Configuring and using OpenSSH is very helpful for improving work efficiency in the future, although the benefits may not be seen immediately. In a few days, you may doubt whether it will work normally without SSH.

By running a multi-terminal simulator in the Windows environment of the workstation, or using the Screen tool, Linux or other Unix system administrators can easily manage multiple systems at the same time. SSH can automatically manage multiple servers at one time through the network management shell or Perl script.

Contact Us

The content source of this page is from Internet, which doesn't represent Alibaba Cloud's opinion; products and services mentioned on that page don't have any relationship with Alibaba Cloud. If the content of the page makes you feel confusing, please write us an email, we will handle the problem within 5 days after receiving your email.

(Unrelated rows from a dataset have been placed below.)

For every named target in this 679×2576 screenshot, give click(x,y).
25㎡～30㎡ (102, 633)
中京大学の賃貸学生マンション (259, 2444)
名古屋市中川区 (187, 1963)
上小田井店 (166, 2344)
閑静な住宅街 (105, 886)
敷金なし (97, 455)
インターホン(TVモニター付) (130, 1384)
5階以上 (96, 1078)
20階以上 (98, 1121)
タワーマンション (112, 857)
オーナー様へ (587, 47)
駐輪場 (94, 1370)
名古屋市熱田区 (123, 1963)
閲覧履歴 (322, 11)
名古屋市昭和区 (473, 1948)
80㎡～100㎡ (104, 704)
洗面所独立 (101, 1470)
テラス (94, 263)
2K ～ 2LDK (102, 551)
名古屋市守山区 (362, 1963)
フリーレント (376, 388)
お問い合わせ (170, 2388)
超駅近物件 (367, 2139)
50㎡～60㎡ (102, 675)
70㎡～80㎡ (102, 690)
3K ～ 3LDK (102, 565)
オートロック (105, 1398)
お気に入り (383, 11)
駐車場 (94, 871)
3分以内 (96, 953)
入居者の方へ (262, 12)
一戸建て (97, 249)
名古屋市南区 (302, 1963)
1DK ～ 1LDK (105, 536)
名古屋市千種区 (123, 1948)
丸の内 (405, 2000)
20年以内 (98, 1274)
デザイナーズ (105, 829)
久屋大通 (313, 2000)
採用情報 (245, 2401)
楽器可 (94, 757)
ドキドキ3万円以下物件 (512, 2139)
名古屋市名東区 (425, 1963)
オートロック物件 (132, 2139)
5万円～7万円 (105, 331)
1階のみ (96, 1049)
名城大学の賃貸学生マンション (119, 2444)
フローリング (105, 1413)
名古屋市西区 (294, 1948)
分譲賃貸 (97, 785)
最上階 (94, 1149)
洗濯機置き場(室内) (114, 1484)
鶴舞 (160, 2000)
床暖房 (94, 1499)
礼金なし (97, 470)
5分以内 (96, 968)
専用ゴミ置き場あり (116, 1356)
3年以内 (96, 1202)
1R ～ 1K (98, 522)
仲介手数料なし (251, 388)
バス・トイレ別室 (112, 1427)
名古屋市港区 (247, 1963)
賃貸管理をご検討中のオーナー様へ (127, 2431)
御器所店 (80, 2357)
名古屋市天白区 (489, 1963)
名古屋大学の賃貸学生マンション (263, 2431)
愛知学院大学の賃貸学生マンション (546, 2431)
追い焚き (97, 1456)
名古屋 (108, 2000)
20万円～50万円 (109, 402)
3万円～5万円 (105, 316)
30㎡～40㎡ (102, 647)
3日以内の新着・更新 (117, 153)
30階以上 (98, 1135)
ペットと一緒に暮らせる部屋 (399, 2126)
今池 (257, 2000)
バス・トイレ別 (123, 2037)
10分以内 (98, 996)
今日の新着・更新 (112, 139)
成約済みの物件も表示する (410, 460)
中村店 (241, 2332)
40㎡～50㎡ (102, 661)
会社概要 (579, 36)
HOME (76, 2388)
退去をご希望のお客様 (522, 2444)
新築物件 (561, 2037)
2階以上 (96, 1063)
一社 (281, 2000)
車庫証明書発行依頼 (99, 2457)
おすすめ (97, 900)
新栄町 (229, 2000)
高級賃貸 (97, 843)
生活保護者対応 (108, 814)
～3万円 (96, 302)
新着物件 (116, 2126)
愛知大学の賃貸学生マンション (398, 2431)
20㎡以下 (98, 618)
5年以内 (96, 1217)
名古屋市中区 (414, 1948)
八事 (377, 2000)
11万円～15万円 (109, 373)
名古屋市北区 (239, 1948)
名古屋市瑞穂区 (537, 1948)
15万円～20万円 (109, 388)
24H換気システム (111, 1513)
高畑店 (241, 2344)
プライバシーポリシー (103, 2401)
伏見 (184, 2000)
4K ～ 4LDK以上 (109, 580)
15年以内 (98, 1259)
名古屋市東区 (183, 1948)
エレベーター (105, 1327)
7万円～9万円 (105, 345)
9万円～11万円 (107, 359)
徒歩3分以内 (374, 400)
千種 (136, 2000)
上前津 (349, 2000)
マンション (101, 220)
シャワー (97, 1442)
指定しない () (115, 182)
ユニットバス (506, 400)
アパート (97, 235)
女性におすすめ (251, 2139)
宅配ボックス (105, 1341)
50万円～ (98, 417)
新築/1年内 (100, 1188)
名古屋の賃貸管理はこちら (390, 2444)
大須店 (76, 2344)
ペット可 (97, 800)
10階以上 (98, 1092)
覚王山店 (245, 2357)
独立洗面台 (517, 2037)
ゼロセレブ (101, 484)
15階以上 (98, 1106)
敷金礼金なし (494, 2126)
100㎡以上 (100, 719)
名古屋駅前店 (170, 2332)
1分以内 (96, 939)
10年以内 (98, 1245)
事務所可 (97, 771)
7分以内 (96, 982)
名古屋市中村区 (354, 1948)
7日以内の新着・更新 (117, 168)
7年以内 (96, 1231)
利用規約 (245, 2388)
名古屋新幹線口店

If you find any instances of plagiarism from the community, please send an email to: info-contact@alibabacloud.com and provide relevant evidence. A staff member will contact you within 5 working days.

A Free Trial That Lets You Build Big!

Start building with 50+ products and up to 12 months usage for Elastic Compute Service

  • Sales Support

    1 on 1 presale consultation

  • After-Sales Support

    24/7 Technical Support 6 Free Tickets per Quarter Faster Response

  • Alibaba Cloud offers highly flexible support services tailored to meet your exact needs.